Now occasionally giving audience to a supremely sinister rabbit named Frank (James Duval)––who really wants him to try out time travelling––Donnie also navel gazes at existence, falls in love, and flirts with secret knowledge of enticing potential to affect not only time, but fate as well.
The 80s-era soundtrack adds to the appeal, as do great turns from cast members Katharine Ross and Patrick Swayze. Also excellent in their supporting roles are Maggie Gyllenhaal, and Jena Malone and some quick cameos by producer Drew Barrymore, Seth Rogen, and Noah Wyle, too.
Unjustly ignored on its initial release––it came out shortly after the 9/11 tragedy and features an alarming plane crash and airplane imagery that were too fluky and unintentionally upsetting at the time––a cult following soon embraced this eerie, intelligent, and exciting psychological sci-fi fable.
“You’re not a bitch. You’re bitchin’, but you’re not a bitch.”
7. Eternal Sunshine of the Spotless Mind (2004)
Certainly director Michel Gondry’s finest film to date, and one of screenwriter Charlie Kaufman’s most inspired – with nods to Philip K. Dick – the poetically titled Eternal Sunshine of the Spotless Mind is an emotionally devastating dissection of an abandoned love affair.
A couple on the outs, Joel (Jim Carrey) and Clementine (Kate Winslet) opt to undergo an extreme procedure to erase one another from their memories after their relationship has hit the proverbial rocks. Via the mechanism of loss they discover the fragile love they shared and the heart-spurned anguish that follows is gracefully pronounced and wonderfully articulated.
With far-reaching repercussions and sincere sadness, this film is an intricate, and intimate meta-anti-valentine that is, hence, a laudation to lost love.
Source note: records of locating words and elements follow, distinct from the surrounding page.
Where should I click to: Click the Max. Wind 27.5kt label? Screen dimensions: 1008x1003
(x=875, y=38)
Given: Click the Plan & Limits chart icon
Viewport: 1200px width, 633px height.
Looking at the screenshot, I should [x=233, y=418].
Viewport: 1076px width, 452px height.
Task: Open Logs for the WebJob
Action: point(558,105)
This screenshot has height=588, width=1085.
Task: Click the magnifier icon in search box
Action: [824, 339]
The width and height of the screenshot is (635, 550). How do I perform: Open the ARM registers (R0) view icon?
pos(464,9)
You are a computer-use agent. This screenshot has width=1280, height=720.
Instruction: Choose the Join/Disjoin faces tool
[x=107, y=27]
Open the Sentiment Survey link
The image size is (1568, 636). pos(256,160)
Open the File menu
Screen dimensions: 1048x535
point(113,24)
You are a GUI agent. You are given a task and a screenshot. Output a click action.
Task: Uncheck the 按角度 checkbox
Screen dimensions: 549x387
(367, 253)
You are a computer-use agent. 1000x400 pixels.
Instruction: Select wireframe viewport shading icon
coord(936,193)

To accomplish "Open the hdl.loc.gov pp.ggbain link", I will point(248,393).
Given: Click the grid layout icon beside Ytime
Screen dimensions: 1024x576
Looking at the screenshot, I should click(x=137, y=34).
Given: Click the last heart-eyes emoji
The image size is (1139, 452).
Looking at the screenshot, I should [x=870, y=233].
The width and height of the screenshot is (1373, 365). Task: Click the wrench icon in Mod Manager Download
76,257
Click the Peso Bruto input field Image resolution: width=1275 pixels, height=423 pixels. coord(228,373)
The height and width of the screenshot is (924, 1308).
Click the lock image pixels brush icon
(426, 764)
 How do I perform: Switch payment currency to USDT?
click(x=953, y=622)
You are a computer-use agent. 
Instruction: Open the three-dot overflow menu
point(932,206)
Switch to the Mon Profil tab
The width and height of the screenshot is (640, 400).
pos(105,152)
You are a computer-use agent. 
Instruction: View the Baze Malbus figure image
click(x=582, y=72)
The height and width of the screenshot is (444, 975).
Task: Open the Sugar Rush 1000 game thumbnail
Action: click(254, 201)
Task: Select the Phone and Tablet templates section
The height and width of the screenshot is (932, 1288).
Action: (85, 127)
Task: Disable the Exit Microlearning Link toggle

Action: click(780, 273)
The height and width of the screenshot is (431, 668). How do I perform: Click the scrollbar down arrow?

Wonderful stuff.
6. Thelma (2017)
Joachim Trier’s (Oslo, August 31st , Louder Than Bombs ) fourth feature film is about a college freshman from the sticks, new to the big city, with a religious background and telekinetic powers.
So yeah, of course there’s some comparisons to the Brian De Palma classic Carrie (1976) right away, but the ensuing suspense is much more akin to the Nordic tradition of Ingmar Bergman or Carl Theodor Dreyer, though fans of De Palma, and Hitchcock by proxy, will still find reason to pump their fists throughout this deeply moving thriller.
In the titular role is Eili Harboe, and she makes a real star-turn as we watch her mental and physical states unravel in a sometimes overwhelming flood of visual and thematic abstractions (coiling snakes and startling murders of crows punctuate the film with a seeable intensity) and it is a great degree of fright and fun that we see Trier (and his usual writing collaborator Eskil Vogt) loosen up, go off the rails, and freak out with flourish.
Deeply sympathetic, shockingly tender, and expressly romantic, Thelma is so much more than the supernatural thriller it initially appears to be. A coming-out tale, a coming-of-age narrative, an artful estimation of womanhood, an erratic fright flick and a reckoning, Thelma is one of the new century’s most darkly gleaming jewels.